Este é um texto que, para mim, chegou ao seu final quando eu apertei o botão de publicar. Mas começou como um papel em branco, diante do qual eu olhei e pensei: o que ele poderia ser? Lembrei dos tempos de bloqueio criativo, que eu posso ter uma vez ou outra, mas eu aprendi a superar aquilo me munindo de ideias. Um papel em branco não precisa necessariamente ser um papel em branco. Ele é apenas um ponto de partida.
Um dia desses, comecei a criar um hábito novo ao ver um teclado Bluetooth encostado que eu sabia que poderia ser utilizado no tablet que eu uso para desenhar. Eu tenho o aplicativo do gerenciador do site instalado nele. E umas ideias que eu tinha em mente. Só precisava deixar no rascunho do site, para criar um banco bem robusto de rascunhos para quando eu precisasse naquele momento, eu colocasse no ar. Este texto é um desses.
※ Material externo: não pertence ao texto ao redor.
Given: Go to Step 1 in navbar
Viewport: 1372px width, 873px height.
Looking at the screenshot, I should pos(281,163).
E então eu criei esse hábito de todas as manhãs. Pelo tempo que eu preciso ter para trabalhar nos meus futuros projetos. Voltei a trabalhar com arte vetorial. A responder as #SetePerguntas com antecedência. E mais um monte de coisas que estimulam a minha criatividade. O que me falta agora? Organizar o tempo, isso é tudo o que eu preciso para o momento! Recuperar o que eu acreditei que perdi, me organizar porque é isso que o mundo exige.
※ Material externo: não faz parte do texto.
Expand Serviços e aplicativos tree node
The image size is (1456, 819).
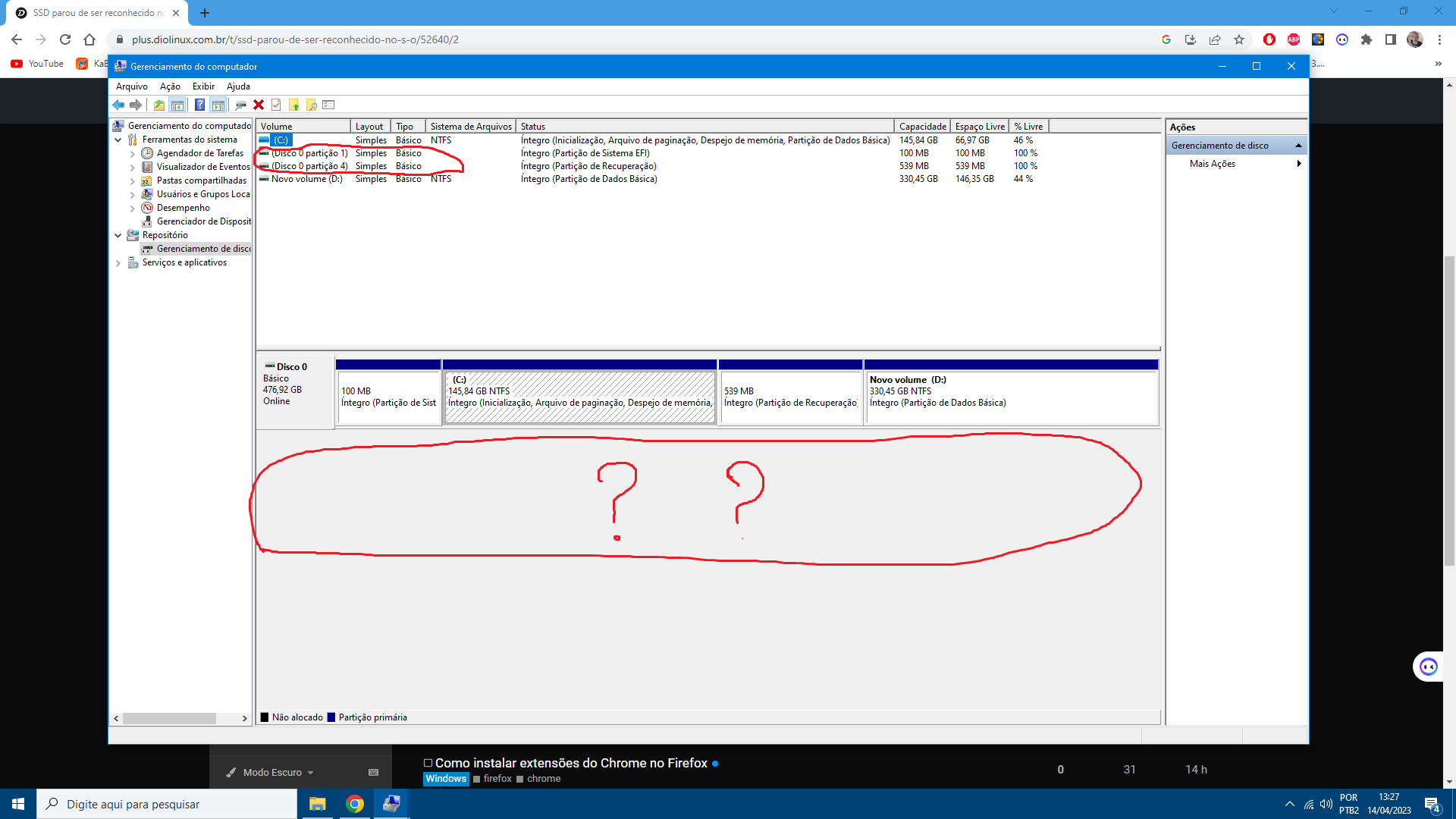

É diante de um papel em branco que eu começo a cumprir os meus objetivos. O que eu estou fazendo é tão e somente externar o que eu penso, o que está dentro da minha cabeça. É transformar ideias em ações concretas. Em menos de uma hora eu consegui deixar dois textos prontos e contando. Enquanto eu tiver vontade, nunca irá me faltar matéria-prima para eu alimentar o site em seu mês mais produtivo.
Bloqueio criativo se enfrenta com hábitos. E eu iniciei os meus diante da vontade de vencer em novas frentes de batalha. Estabeleci as minhas metas, os meus objetivos e quis criar novos hábitos. Cá estou eu em um desses momentos que eu quis que entrasse no ar em um domingo, e bem, é em um domingo que entrou no ar. Respostas e crônicas são as melhores coisas que você pode fazer na mesa de cabeceira.
Este post começou como um papel em branco. Eu fui organizando as ideias e transformando esse papel em branco nesse texto que você está lendo nesse momento. Que eu imaginei de um jeito e se tornou real de outra forma, afinal, você esquece de alguma coisa e quer acrescentar, e quando você quer transformar, não é na mesma ordem, e você arruma os parágrafos, e no fim a última coisa que você digitou nem sempre é o último parágrafo.
As ideias nascem da nossa imaginação e são fruto do nosso ambiente e daquilo que a gente quer nele transformar, diante da necessidade de sempre estar melhorando o ambiente em que a gente vive e sempre estar precisando aperfeiçoar, afinal, nenhuma ideia nasce pronta, ela amadurece com o tempo. A gente amadurece essas ideias e transforma em realidade uma necessidade que a gente precisa suprir.
Afinal, tudo começa como um papel em branco e termina como história e memória que quem registra, não quer que se apague. Quanto mais tempo você dedica para a sua criatividade, menos chance você dá para o bloqueio criativo. E transforma o que está na sua cabeça em objetivo viável e ideia em movimento, que circula o tempo todo e se transforma em parte fundamental da marca que a gente quer deixar no mundo.